_Exercise objective_:
The expected output is every entry that follows, reproduced exactly.

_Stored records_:
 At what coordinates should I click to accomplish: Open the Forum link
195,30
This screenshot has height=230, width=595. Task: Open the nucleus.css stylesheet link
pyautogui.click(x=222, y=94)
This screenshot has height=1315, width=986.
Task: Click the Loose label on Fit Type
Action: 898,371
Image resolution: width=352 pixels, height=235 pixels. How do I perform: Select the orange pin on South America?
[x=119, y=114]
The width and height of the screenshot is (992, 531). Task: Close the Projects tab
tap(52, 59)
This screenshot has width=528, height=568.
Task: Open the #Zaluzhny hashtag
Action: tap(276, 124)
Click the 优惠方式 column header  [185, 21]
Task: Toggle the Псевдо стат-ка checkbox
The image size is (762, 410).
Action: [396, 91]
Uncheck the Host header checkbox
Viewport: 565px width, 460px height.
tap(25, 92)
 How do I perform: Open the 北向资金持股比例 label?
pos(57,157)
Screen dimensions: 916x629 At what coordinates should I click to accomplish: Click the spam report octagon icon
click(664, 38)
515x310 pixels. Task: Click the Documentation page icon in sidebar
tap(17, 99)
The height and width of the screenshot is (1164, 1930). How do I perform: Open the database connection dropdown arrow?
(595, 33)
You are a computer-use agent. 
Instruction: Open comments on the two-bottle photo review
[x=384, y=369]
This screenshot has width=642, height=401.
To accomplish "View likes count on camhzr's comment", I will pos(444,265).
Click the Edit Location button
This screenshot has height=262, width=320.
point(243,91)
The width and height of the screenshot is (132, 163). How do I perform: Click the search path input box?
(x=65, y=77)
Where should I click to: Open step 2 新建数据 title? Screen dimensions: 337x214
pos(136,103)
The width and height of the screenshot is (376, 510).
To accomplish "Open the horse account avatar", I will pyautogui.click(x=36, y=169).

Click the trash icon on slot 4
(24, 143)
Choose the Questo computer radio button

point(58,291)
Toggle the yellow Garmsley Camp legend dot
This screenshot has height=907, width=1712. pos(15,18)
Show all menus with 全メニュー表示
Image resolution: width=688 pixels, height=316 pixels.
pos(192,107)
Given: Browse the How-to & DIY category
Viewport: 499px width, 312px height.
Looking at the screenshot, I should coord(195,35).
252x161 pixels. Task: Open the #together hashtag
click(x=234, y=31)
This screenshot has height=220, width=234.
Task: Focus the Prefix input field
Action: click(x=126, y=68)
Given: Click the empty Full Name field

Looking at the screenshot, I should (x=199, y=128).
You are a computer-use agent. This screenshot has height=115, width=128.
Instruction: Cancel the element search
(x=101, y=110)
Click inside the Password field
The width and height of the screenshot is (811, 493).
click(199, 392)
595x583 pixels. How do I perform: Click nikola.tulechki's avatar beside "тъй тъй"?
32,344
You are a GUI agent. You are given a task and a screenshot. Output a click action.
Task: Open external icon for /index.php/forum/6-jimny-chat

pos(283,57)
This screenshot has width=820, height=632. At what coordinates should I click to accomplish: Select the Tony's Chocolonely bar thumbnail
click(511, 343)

_Task solution_:
 At what coordinates should I click to accomplish: Open the Forum link
195,30
This screenshot has height=230, width=595. Task: Open the nucleus.css stylesheet link
pyautogui.click(x=222, y=94)
This screenshot has height=1315, width=986.
Task: Click the Loose label on Fit Type
Action: 898,371
Image resolution: width=352 pixels, height=235 pixels. How do I perform: Select the orange pin on South America?
[x=119, y=114]
The width and height of the screenshot is (992, 531). Task: Close the Projects tab
tap(52, 59)
This screenshot has width=528, height=568.
Task: Open the #Zaluzhny hashtag
Action: tap(276, 124)
Click the 优惠方式 column header  [185, 21]
Task: Toggle the Псевдо стат-ка checkbox
The image size is (762, 410).
Action: [396, 91]
Uncheck the Host header checkbox
Viewport: 565px width, 460px height.
tap(25, 92)
 How do I perform: Open the 北向资金持股比例 label?
pos(57,157)
Screen dimensions: 916x629 At what coordinates should I click to accomplish: Click the spam report octagon icon
click(664, 38)
515x310 pixels. Task: Click the Documentation page icon in sidebar
tap(17, 99)
The height and width of the screenshot is (1164, 1930). How do I perform: Open the database connection dropdown arrow?
(595, 33)
You are a computer-use agent. 
Instruction: Open comments on the two-bottle photo review
[x=384, y=369]
This screenshot has width=642, height=401.
To accomplish "View likes count on camhzr's comment", I will pos(444,265).
Click the Edit Location button
This screenshot has height=262, width=320.
point(243,91)
The width and height of the screenshot is (132, 163). How do I perform: Click the search path input box?
(x=65, y=77)
Where should I click to: Open step 2 新建数据 title? Screen dimensions: 337x214
pos(136,103)
The width and height of the screenshot is (376, 510).
To accomplish "Open the horse account avatar", I will pyautogui.click(x=36, y=169).

Click the trash icon on slot 4
(24, 143)
Choose the Questo computer radio button

point(58,291)
Toggle the yellow Garmsley Camp legend dot
This screenshot has height=907, width=1712. pos(15,18)
Show all menus with 全メニュー表示
Image resolution: width=688 pixels, height=316 pixels.
pos(192,107)
Given: Browse the How-to & DIY category
Viewport: 499px width, 312px height.
Looking at the screenshot, I should coord(195,35).
252x161 pixels. Task: Open the #together hashtag
click(x=234, y=31)
This screenshot has height=220, width=234.
Task: Focus the Prefix input field
Action: click(x=126, y=68)
Given: Click the empty Full Name field

Looking at the screenshot, I should (x=199, y=128).
You are a computer-use agent. This screenshot has height=115, width=128.
Instruction: Cancel the element search
(x=101, y=110)
Click inside the Password field
The width and height of the screenshot is (811, 493).
click(199, 392)
595x583 pixels. How do I perform: Click nikola.tulechki's avatar beside "тъй тъй"?
32,344
You are a GUI agent. You are given a task and a screenshot. Output a click action.
Task: Open external icon for /index.php/forum/6-jimny-chat

pos(283,57)
This screenshot has width=820, height=632. At what coordinates should I click to accomplish: Select the Tony's Chocolonely bar thumbnail
click(511, 343)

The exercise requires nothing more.